Across the state, more than 1,300 certified ride inspectors have been trained and licensed by the Pennsylvania Department of Agriculture and continuing meeting education requirements based on their certification level.
“We check all safety belts, bars, and locks, all automatic and manual safety devices, safety pins and keys, the fencing, ride structure, tightness of nuts and bolts,” said Allen Bartlebaugh, manager and part-owner of Bartlebaugh Amusements. “If we find something that needs replacing, we replace it. If we find something that needs fixed [sic], we fix it.”

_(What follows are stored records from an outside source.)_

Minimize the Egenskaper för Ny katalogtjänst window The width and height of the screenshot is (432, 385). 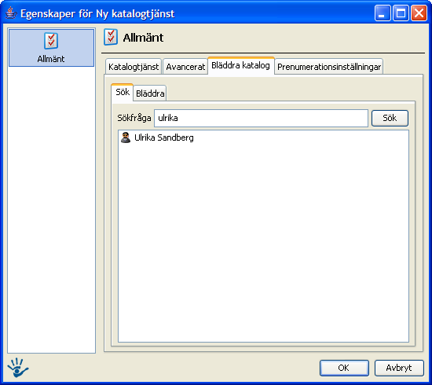383,13
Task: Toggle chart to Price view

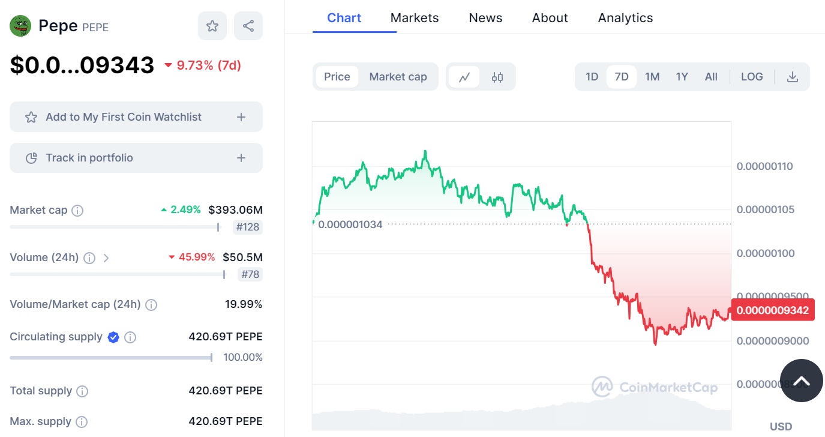Action: click(x=337, y=77)
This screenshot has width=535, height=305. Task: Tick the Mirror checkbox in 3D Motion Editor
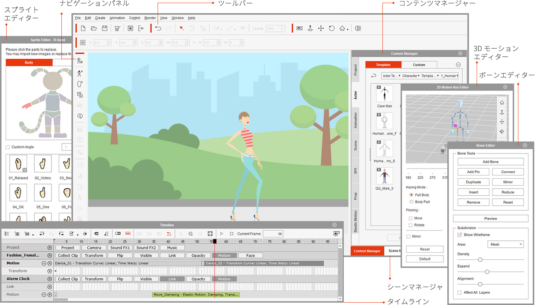coord(409,236)
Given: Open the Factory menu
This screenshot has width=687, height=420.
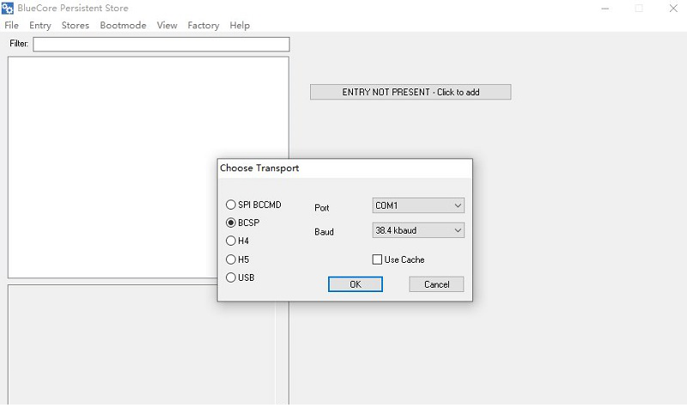Looking at the screenshot, I should pos(204,26).
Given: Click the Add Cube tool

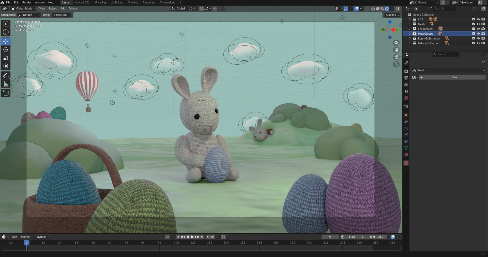Looking at the screenshot, I should 6,93.
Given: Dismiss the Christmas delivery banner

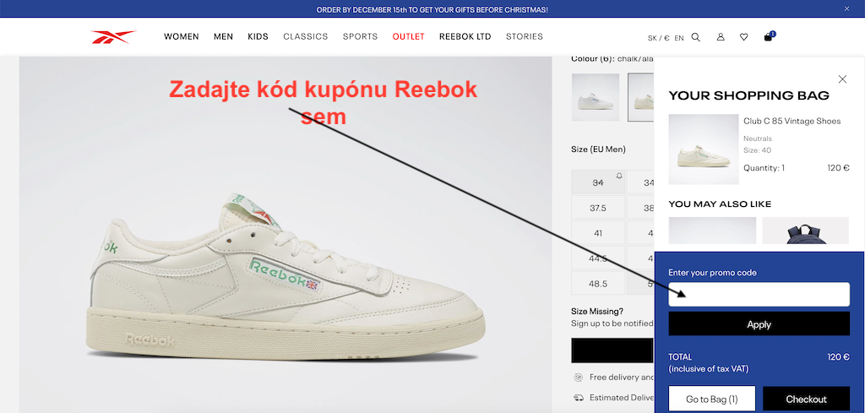Looking at the screenshot, I should point(846,8).
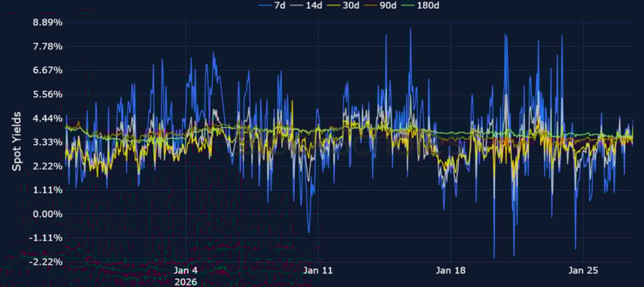The height and width of the screenshot is (287, 644).
Task: Hide the 30d series via legend label
Action: coord(352,6)
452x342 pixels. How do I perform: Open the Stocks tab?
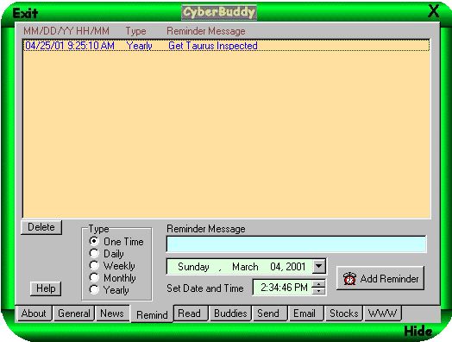(343, 314)
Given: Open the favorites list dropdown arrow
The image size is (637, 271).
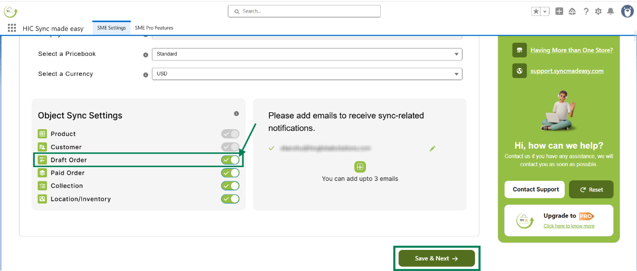Looking at the screenshot, I should 545,11.
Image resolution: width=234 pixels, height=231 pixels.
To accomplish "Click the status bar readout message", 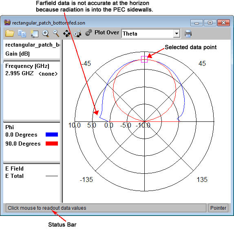I will 47,208.
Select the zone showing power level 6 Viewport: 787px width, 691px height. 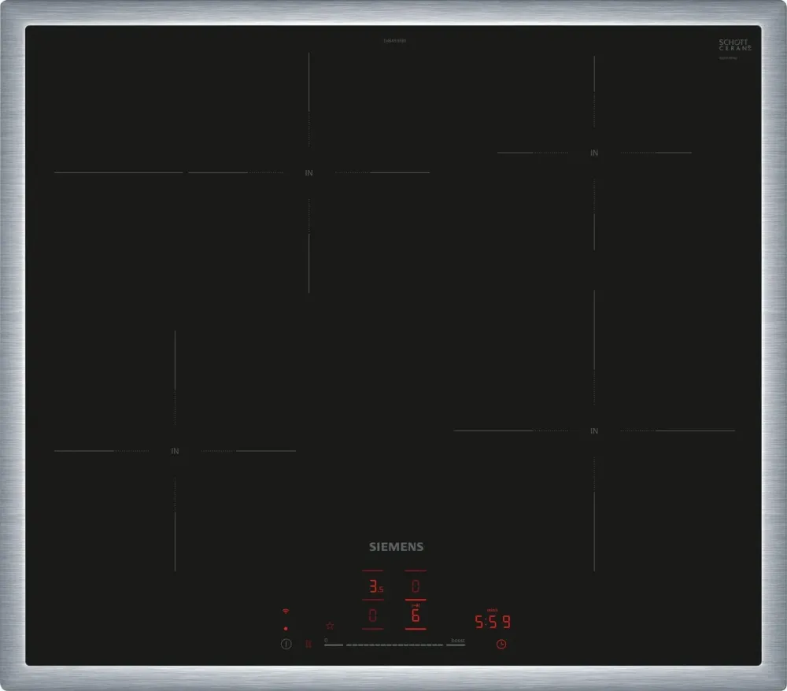pos(416,615)
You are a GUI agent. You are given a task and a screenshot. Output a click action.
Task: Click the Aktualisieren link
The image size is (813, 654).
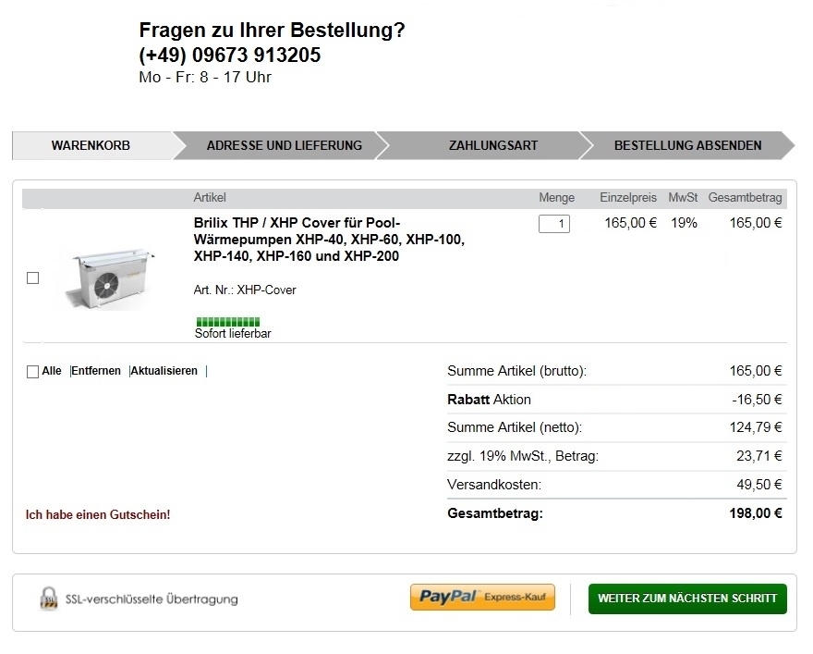click(x=164, y=371)
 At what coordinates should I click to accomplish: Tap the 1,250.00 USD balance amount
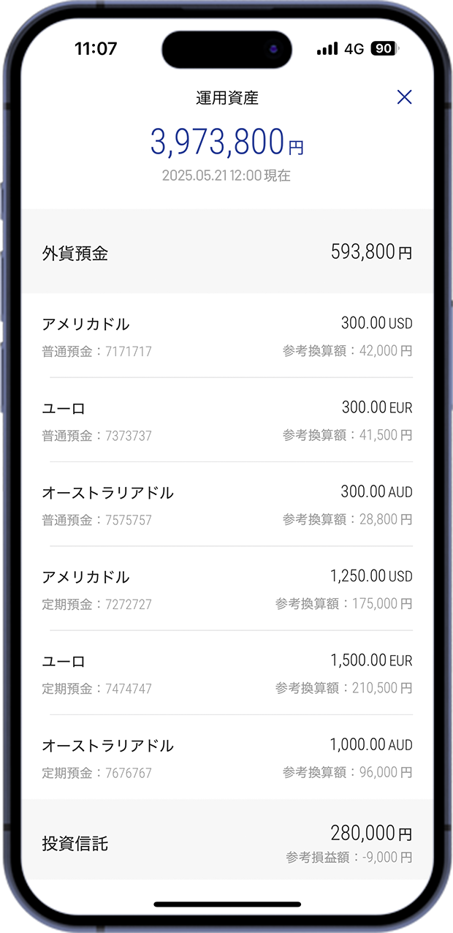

Bartlebaugh says an inspection sheet is filled out every day by one of five certified inspectors on staff.
“That’s what the guys are out there right now in the process. We get out here early, usually a half-hour to an hour before opening and go through the process,” Bartlebaugh said.
Local inspectors have to submit an affidavit to the Department of Agriculture when they move to a new location. Bartlebaugh says inspectors from the department typically look over their work once a week.
“Inspecting them is everybody that works here. It’s done by the operator. It’s done by the inspectors. It’s done by the managers, the foremen,” Bartlebaugh said.
At the York Fair, officials say the Ferris wheel was inspected before someone fell off Friday night, sending two people to the hospital. It’s still unclear how it happened.
“Ninety percent of the accidents today in the amusement industry are patron error,” Bartlebaugh said. “Don’t run. Hold on. Don’t jump in, don’t jump out.”
The Gratz Fair runs through Saturday while the investigation into the accident at the York Fair is ongoing.